Becky, I stared at this page for a good 5 minutes before figuring out how to leave a comment.

That speaks to two things:

1. I am either really, really tired or I have lost about a million brain cells in the last day or so.

and

2. I REALLY REALLY WANTED TO LEAVE THIS COMMENT FOR YOU!

It's about cliches.

Yesterday, I was writing an email to my dad in the periodicals room in the library. I was telling him how pathetic I felt about all my medical school rejections and how hopeless I felt that things would never get better and probably in a year or so I would be living in his basement or a cardboard box and no one would have ever seen such a miserable failure in all their life.

That is pretty much a direct quote.

I felt so awful and so sorry for myself that I was basically a medical school failure that I started to cry. I sat in the periodicals and bawled about how I will probably grow up into a homeless person.

And then I noticed everyone was staring at me & I remembered it was VALENTINE'S DAY and then I felt a little ridiculous because I figured they were probably assuming I was crying over a boy or something.

WHICH I WASN'T, I'M JUST A FREAKING FAILURE, OKAY?

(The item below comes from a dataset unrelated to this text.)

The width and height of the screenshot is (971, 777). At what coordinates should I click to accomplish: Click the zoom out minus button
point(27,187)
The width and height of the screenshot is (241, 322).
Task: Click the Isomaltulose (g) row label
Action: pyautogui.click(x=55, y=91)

So I left the library and kept thinking of every sad thing I could think of just because it felt so nice to cry & when I really thought about it, I was probably not only going to be homeless BUT I AM GOING TO DIE ALONE.

So then I started crying about boys.

All in all it made for a very sleep-deprived & emotional V day. Not my best year.

;)

Anyway, I love you.

There was no point to that whole story, other than to say that I made a fool of myself in front of a good thirty people. It was awesome.